Before & After

Design for a front yard with an existing path

 

To create an attractive outdoor space it is not always necessary to remove all existing vegetation and other elements. It may be easier to start with a clean slate since you have more options, but often it is more cost effective to work with what you have and possibly change existing features or the way they relate to the rest of the space to make them more practical or aesthetically pleasing.

 

design-front-yard-existing-path-before

 

The brief for this site is to create an attractive front garden with flowering shrubs, spring flowers, a small lawn, and maybe some conifers. The concrete path to the front door needs to remain as is, but additional hard surface materials could be considered. There is an internal-access garage to the left of the house.

 

design-front-yard-existing-path

 

Existing narrow paths that are somewhat out of proportion with, and not linked to, the surrounding space, can be made wider by adding bricks or pavers on either side, with or without gravel, pebbles or scoria in between. Even a line of bricks in the lawn with grass in between the path and the bricks is effective in visually increasing the width of the path. 

In this case there is sufficient space near the front door to further widen the access route and create a courtyard-like entrance to the house. Again this could be achieved with a rectangular shape of grass framed by bricks in the lawn, or, like in my drawing, the shape can be filled in with hard surface material such as gravel. A similar, but smaller shape is repeated at the entry to the site. Large pavers in gravel or pebbles connect the driveway with the entrance to the house.

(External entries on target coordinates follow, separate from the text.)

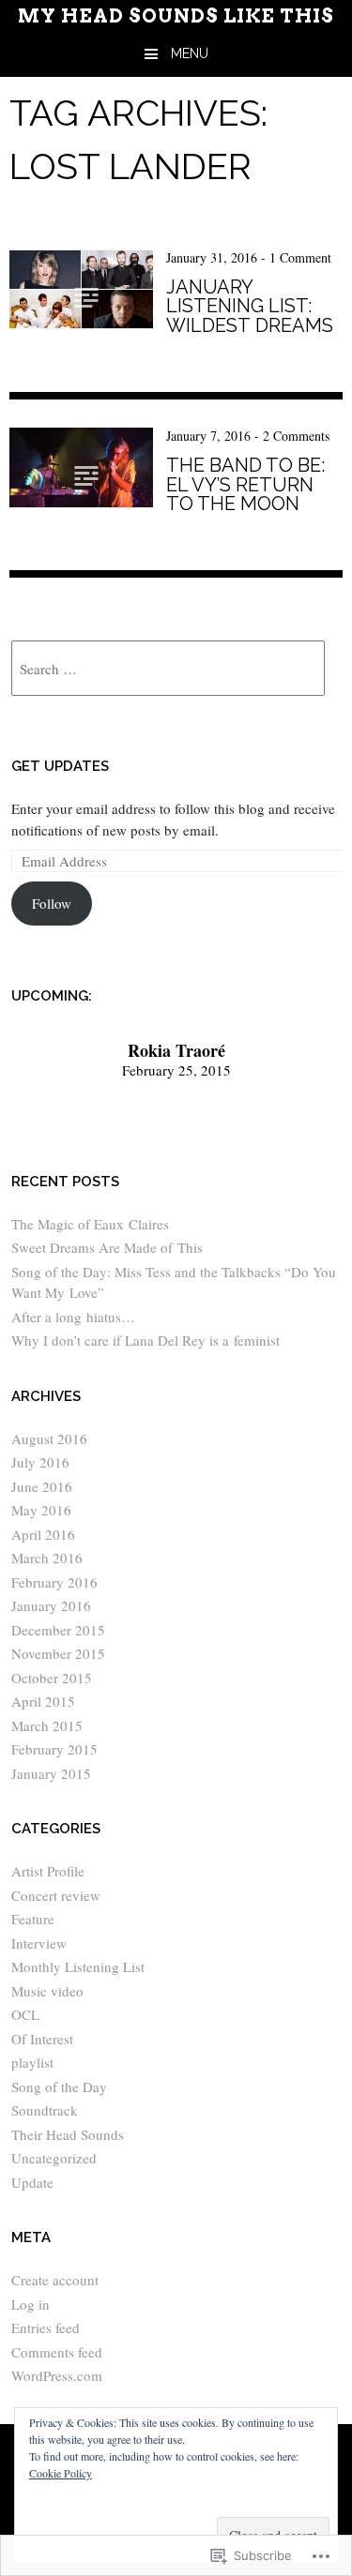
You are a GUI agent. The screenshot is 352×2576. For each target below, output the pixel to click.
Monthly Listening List (78, 1966)
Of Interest (42, 2038)
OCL (25, 2014)
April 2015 (43, 1701)
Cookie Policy (60, 2472)
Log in (30, 2304)
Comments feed (56, 2352)
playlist (32, 2062)
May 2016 (41, 1509)
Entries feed (45, 2327)
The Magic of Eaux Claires (90, 1223)
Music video (47, 1990)
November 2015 (58, 1653)
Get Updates (60, 766)
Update (32, 2182)
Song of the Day (59, 2086)
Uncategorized (54, 2157)
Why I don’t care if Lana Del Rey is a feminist (145, 1340)
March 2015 (47, 1725)
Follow (51, 903)
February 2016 (54, 1582)
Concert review (55, 1895)
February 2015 (54, 1749)
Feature (32, 1918)
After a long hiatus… (73, 1316)
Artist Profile (47, 1870)
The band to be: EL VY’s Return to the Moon (245, 484)
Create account (55, 2279)
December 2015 (58, 1629)
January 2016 (51, 1605)
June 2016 (41, 1486)
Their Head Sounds (67, 2134)
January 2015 (51, 1773)
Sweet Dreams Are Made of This (107, 1247)
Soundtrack (44, 2110)
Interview (39, 1943)
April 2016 (43, 1534)
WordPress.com (56, 2375)
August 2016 (49, 1438)
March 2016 (47, 1557)
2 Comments (296, 435)
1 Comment (300, 257)
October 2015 (51, 1677)
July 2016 (40, 1462)
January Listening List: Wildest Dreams (249, 306)
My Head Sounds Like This (176, 16)
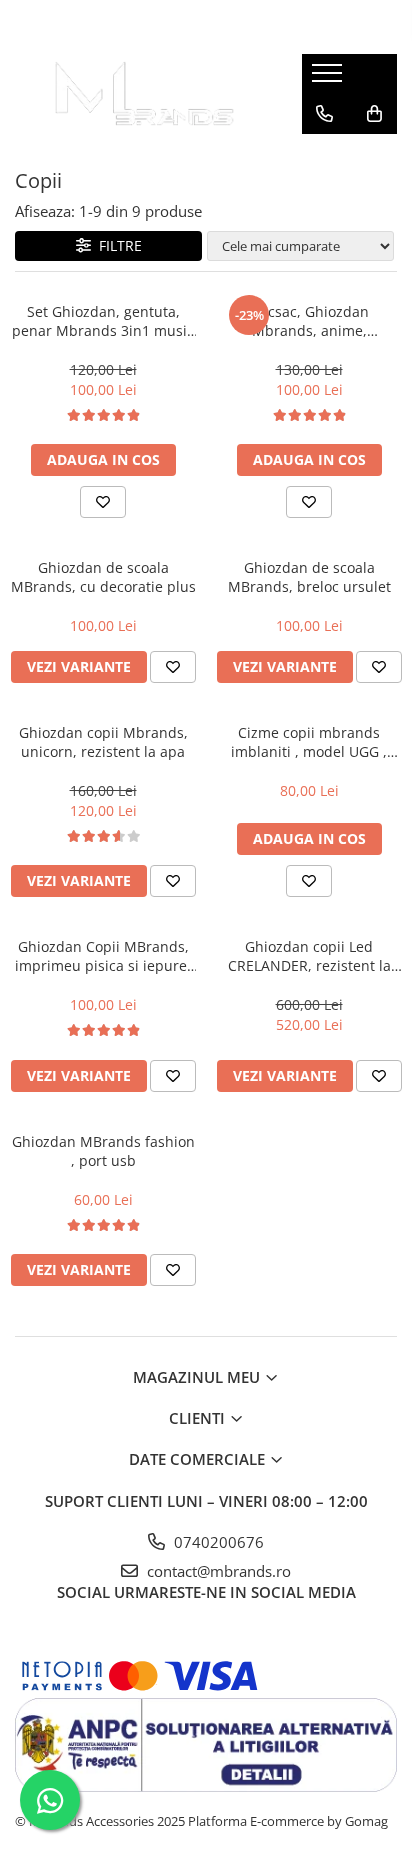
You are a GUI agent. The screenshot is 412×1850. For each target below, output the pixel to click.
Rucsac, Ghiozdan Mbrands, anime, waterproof (309, 321)
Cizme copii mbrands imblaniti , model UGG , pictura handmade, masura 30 (309, 742)
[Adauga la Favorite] (103, 502)
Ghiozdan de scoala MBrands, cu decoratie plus (103, 577)
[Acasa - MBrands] (143, 94)
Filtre (116, 245)
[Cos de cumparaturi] (374, 114)
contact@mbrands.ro (217, 1571)
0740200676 (217, 1542)
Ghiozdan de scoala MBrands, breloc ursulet (309, 577)
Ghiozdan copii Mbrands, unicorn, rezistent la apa (103, 742)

Two small deciduous trees, such as weeping cherries, on either side of the path add a touch of formality. Along part of the boundary a hedge of Escallonia, Corokia, or Griselinia defines the space and separates the garden from the adjacent public space. Along the front year-round interest and colour is provided by low-growing flowering shrubs such as flower carpet roses, lavenders and Coleonema pulchrum (breath of heaven), and by ground-covers like Scabiosa caucasica (pincushion flower), Bergenia cordifolia, Liriope muscari (lilyturf) and Ajuga reptans (bugleweed). Daffodils line the front of the house and can be interplanted with summer-flowering perennials or groundcovers such as Lobelia erinus for a splash of colour at other times of the year. A few groups of evergreen plants with relatively strong shapes like small flaxes, clipped conifers, or grasses provide structure.